● YOUR ASSIGNMENT: From the line holding "Costco Calgary gas prices (264, 2177)" to the final line below, restate each line word for word and add nothing.

● DATA FOR ANALYSIS:

•••••

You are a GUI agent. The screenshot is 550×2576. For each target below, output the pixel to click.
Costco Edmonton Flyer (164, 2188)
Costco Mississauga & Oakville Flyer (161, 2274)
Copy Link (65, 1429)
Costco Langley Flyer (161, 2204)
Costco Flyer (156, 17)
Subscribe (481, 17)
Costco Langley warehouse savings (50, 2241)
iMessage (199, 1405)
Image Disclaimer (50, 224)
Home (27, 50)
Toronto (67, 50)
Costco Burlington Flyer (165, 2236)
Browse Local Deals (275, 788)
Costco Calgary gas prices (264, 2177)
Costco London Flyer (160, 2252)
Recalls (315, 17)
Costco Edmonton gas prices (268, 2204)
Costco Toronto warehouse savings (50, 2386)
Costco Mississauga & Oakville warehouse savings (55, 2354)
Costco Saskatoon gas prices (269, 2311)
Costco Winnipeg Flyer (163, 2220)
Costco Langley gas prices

•••••

● SOLUTION TO THIS PROBLEM:
Costco Calgary gas prices (264, 2177)
Costco London Flyer (160, 2252)
Recalls (315, 17)
Costco Edmonton gas prices (268, 2204)
Costco Toronto warehouse savings (50, 2386)
Costco Mississauga & Oakville warehouse savings (55, 2354)
Costco Saskatoon gas prices (269, 2311)
Costco Winnipeg Flyer (163, 2220)
Costco Langley gas prices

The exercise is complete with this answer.